Task item: Format the lines of the entries below as a Markdown table with the columns Row and Entry line, starting at the line containing "What do you" and ending at the last line of the entries. Number each line in order, skip blank lines, and leave the pictures out.

---------- Data provided ----------

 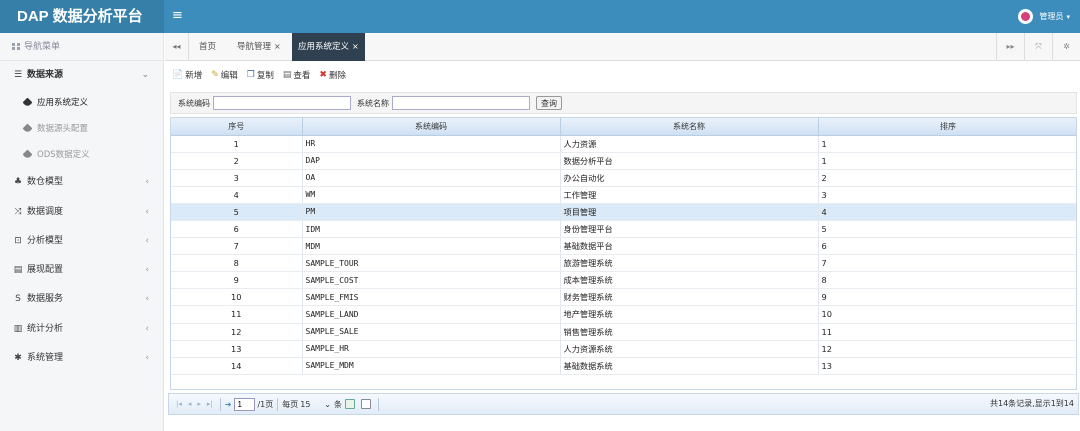 I want to click on column-header: 排序, so click(x=947, y=127).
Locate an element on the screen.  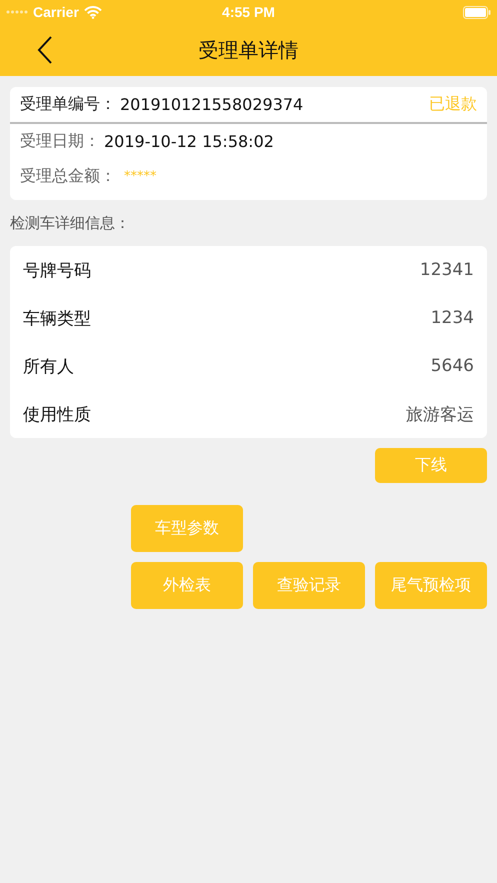
section-title: 检测车详细信息： is located at coordinates (70, 222).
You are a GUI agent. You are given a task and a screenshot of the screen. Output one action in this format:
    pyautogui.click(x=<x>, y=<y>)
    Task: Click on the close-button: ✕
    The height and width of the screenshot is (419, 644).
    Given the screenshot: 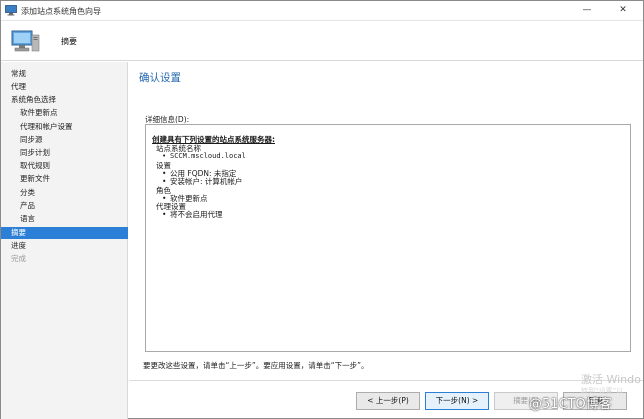 What is the action you would take?
    pyautogui.click(x=623, y=10)
    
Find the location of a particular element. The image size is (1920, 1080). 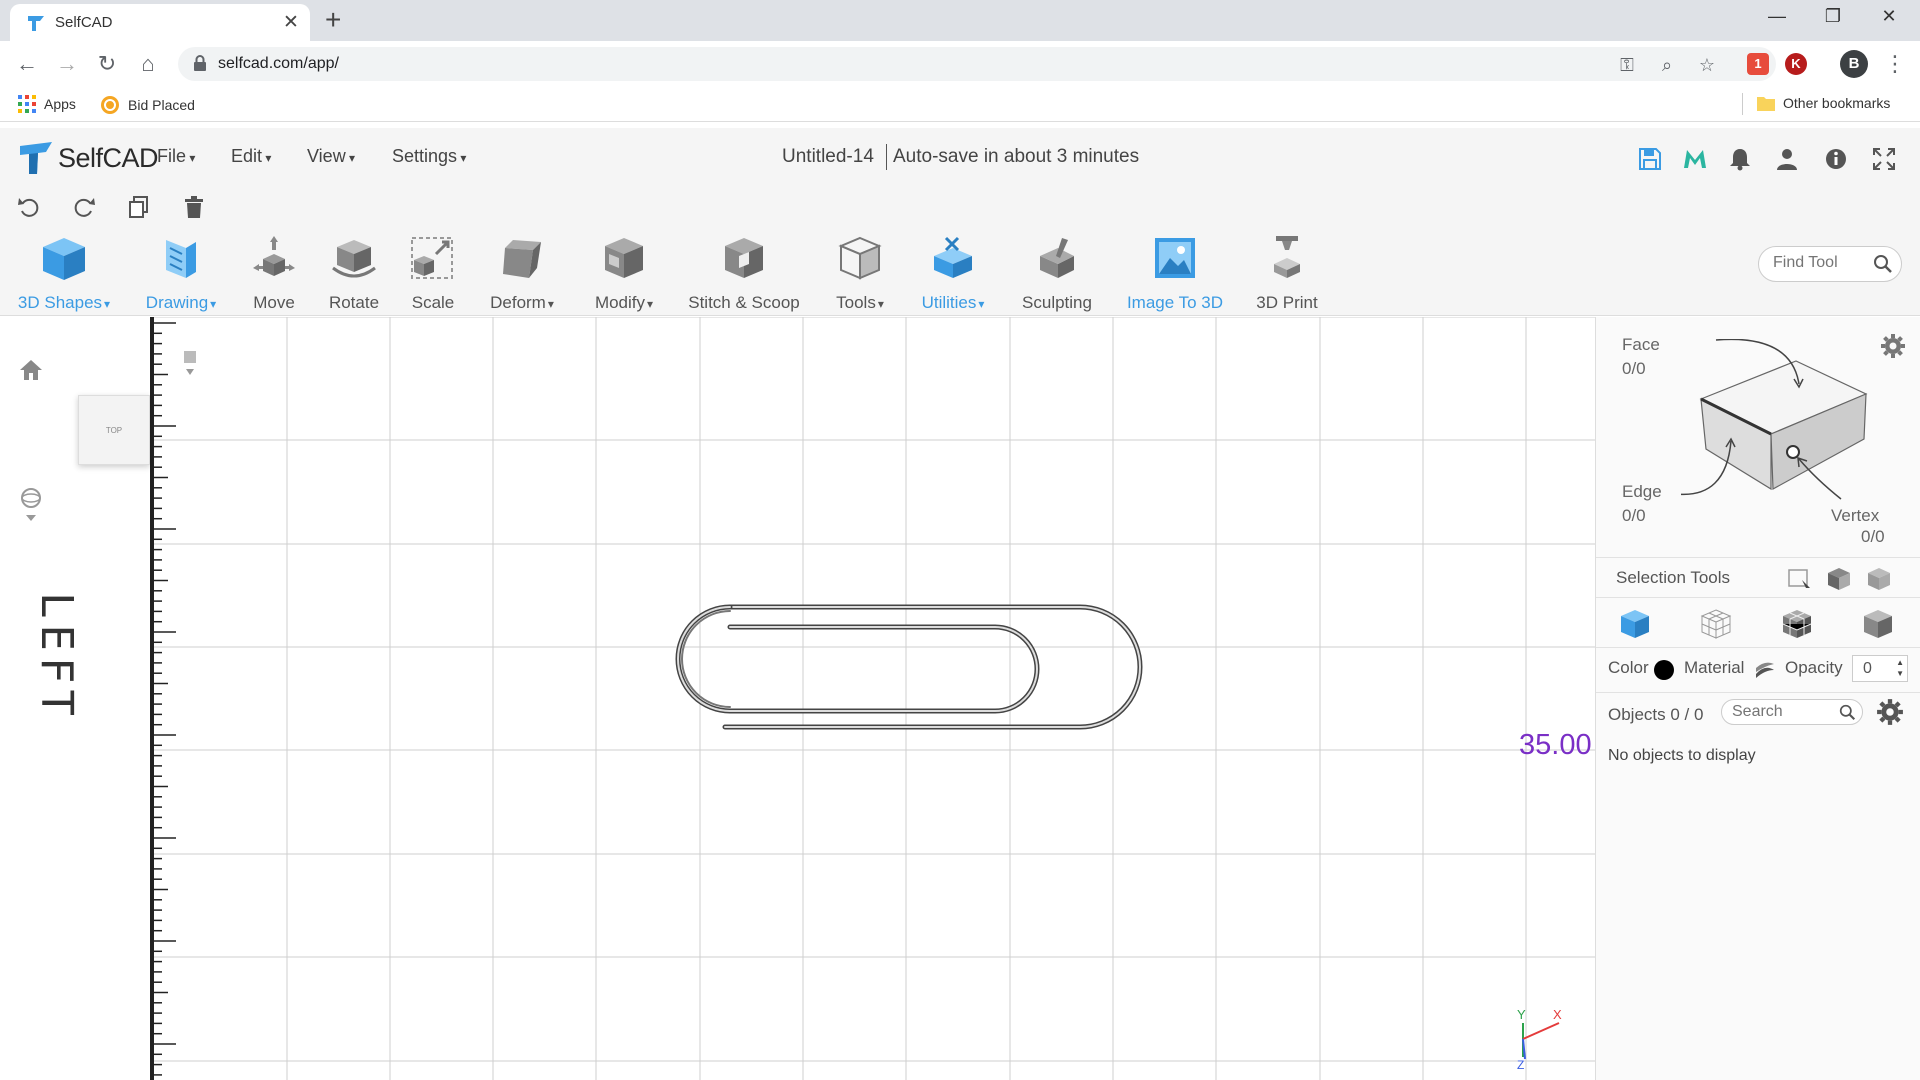

new-tab-button: + is located at coordinates (333, 20).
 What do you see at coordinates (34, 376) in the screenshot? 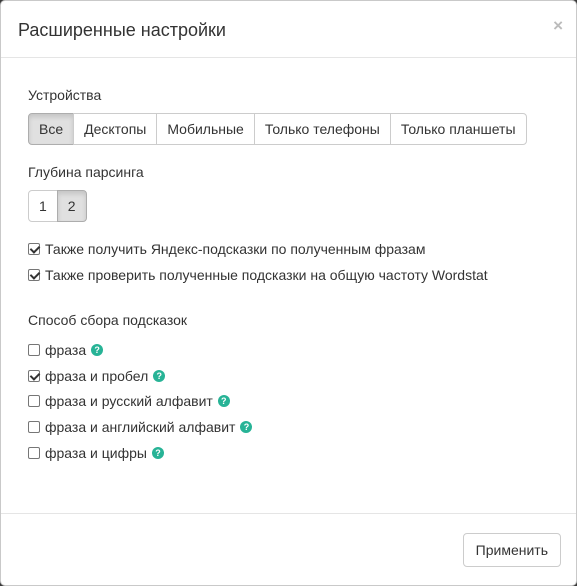
I see `checkbox-method-phrase-space` at bounding box center [34, 376].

----------

Task response:
| Row | Entry line |
|---|---|
| 1 |  What do you see at coordinates (34, 376) in the screenshot?  |
| 2 | I see `checkbox-method-phrase-space` at bounding box center [34, 376]. |